I had more testing for this case as below,

  • The MSSQL accept Chinese characters, the code setting is ‘SQL_Latin1_General_CP1_CI_AS’
  • When we want to insert Chinese characters into MS SQL, we need add ‘N’ as the prefix. Such as below,

insert into Tulip_MD_Master values (N’西安杨森Test1’,‘IT’,’’,’’,’’,’’,’’,’’,’’,’’,’’,’’,’’,’’,’’,’’,’’,’’,’’,’’,’’,’’,’’);

image001.jpg

  • But when follows your example, the ‘N’ will be also inert into the DB. This why in below testing result it becomes confusion code.

insert into Tulip_MD_Master values (‘N西安杨森Test2’,‘IT’,’’,’’,’’,’’,’’,’’,’’,’’,’’,’’,’’,’’,’’,’’,’’,’’,’’,’’,’’,’’,’’);

  • During the Tulip connector transfer the message, seems it add ‘’ for the parameters, but don’t know how it could add N instead of adding ‘N’ in front of the Chinses characters.

Thanks.

Hello @Grant @Ruijia
I’m sorry if my problem has nothing to do with this.
The connector doesn’t work when I enter Chinese characters in the input field.
It works for alphanumeric searches only.
Do you know of any workarounds?

Hi @da-noguchi,

It’s hard to tell if this issue is the same. The first thing I’d mention is that Tulip doesn’t natively support the SELECT * operation as you’ll need to map your selected fields to Outputs in the connector.
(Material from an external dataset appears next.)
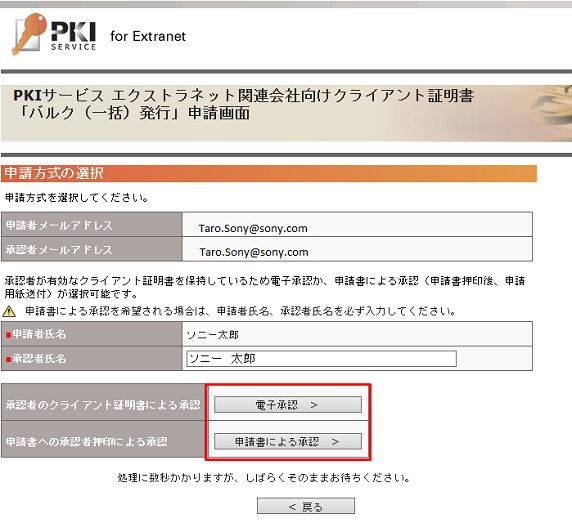
Task: Focus the 承認者氏名 text input field
Action: pyautogui.click(x=321, y=359)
For example, if your table has the column “work_order”, you might change your query to:

SELECT "work_order" as "Work Order"...

Where “Work Order” is a name of an output parameter that matches the data type of your column.

Can you test with a comparable column and let us know if you’re seeing a specific error message being returned?

Thanks!

Hello @Grant ,

Thank you for your answer.

After “select”, I added what I wanted to output for each.
However, the results will all be “null”.

Hi @da-noguchi,

It looks like the column names are correct and it is finding an existing record. Is it possible that the returned fields that match your test inputs are null for this particular row?

Hello @Grant ,

The output will not all be “null”.
At least the “kiban” part definitely has data in it.

To add to this, there are also alphanumeric codes that can be used to search for the information you want.

Hi @da-noguchi,

Can you send me the results of this same query being run from a SQL client where the results are populated? You can shoot me a message directly with this info as well.